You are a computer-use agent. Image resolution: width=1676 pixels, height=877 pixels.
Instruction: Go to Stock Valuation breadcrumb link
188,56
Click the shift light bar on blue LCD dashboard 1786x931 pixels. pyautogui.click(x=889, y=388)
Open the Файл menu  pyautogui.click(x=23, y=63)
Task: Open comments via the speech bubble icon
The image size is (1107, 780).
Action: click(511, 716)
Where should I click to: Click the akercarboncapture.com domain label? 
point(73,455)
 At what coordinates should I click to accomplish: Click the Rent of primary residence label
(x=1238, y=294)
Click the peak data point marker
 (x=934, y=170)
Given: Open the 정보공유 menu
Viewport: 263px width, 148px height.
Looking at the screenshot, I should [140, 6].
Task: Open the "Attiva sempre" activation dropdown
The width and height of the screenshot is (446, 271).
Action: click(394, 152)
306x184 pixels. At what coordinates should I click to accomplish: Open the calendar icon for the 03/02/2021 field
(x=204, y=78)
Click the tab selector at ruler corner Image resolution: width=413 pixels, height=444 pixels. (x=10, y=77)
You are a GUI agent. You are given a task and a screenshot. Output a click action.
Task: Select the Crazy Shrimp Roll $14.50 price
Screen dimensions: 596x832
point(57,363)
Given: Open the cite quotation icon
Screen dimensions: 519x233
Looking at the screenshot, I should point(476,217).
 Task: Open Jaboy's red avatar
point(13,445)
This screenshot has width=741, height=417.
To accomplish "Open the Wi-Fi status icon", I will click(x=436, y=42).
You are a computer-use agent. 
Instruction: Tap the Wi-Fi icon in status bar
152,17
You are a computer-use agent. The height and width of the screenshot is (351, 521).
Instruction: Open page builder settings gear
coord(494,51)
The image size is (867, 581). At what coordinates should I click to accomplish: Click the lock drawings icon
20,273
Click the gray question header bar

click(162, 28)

+ + + + + + +

What needs to be done:
All lines of the records above that contain the word "resolution" are to be copied out.

Answer to this exercise:
You are a computer-use agent. Image resolution: width=1676 pixels, height=877 pixels.
Click the tab selector at ruler corner Image resolution: width=413 pixels, height=444 pixels. (x=10, y=77)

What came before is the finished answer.